Tuesday, March 15, 2005

Sorted or sordid?

Sorted or sordid?
According to the Compact Oxford English Dictionary;

sorted• adjective Brit.organized; arranged. 2 emotionally well balanced.
sordid • adjective involving ignoble actions and motives. 2 dirty or squalid. —
DERIVATIVES sordidly adverb sordidness noun—
ORIGIN Latin sordidus from sordere ‘be dirty’

To my ear not only do these two words sound similar but they seem to me to be related. You may even see them as opposites. At the very least you can infer that a person who is sordid will not be very sorted at the truest level of what it means to be well balanced.
Often we see tidiness akin to cleanliness, and I can understand why.

If nothing else we ought to try and pronounce the words we are using so that the confusion won't exist.
You could say, My friend is sordid. Or speaking about a future engagement that has terribly gone wrong because the person you were booking the entertainment and venue through turns out to be a child molester.

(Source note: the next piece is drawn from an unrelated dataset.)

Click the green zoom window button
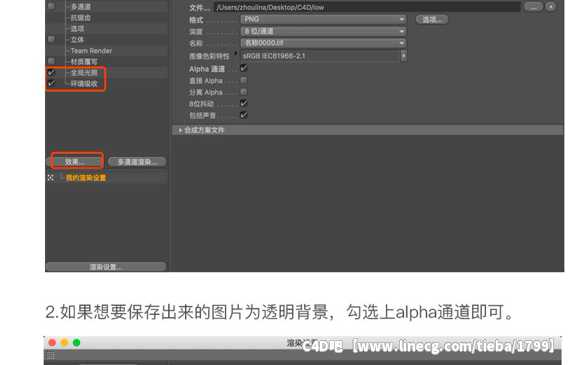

So a friend asks( not knowing of the sordid affair) how the plans are going and you reply, "It's sordid", But your friend hears, "It's sorted" and figures you have all the details worked out.

The problem arises from a situation where a bunch of scum bags are meticulously planning some vile event and then they would have to say, "the sordid affair is sorted."

1 comment:

Ste said...

It's a similar situation with "Adam" and "atom". In standard English from the south of England, this isn't a problem.